WHAT THE TASK REQUIRES – Compute how many lines in the records below contain the string "computer" and give that number without other output.

RECORDS FOR THE TASK –
------------
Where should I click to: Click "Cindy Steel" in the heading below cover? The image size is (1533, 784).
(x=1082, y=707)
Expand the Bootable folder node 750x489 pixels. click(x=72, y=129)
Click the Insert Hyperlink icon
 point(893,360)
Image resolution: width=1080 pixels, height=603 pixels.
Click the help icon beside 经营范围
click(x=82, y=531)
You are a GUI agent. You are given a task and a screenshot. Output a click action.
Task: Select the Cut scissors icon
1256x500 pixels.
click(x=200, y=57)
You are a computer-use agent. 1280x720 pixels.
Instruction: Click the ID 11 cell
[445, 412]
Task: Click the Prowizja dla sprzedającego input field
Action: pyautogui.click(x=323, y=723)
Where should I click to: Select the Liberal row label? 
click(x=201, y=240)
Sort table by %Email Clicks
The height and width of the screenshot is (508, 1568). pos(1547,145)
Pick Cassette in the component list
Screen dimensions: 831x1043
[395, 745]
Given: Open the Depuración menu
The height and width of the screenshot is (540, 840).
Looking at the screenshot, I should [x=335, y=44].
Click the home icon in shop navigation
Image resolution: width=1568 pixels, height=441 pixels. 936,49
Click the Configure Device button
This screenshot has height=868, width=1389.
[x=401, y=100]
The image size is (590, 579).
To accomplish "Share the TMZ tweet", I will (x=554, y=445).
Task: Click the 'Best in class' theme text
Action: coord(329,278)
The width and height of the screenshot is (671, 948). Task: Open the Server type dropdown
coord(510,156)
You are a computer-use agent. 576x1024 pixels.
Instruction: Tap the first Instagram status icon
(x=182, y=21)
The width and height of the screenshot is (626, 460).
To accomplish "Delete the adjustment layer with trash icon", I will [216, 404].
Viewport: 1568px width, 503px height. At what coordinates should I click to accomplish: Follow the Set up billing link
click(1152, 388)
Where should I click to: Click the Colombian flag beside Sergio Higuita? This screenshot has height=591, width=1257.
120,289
------------
SOLVED EXERCISE – 2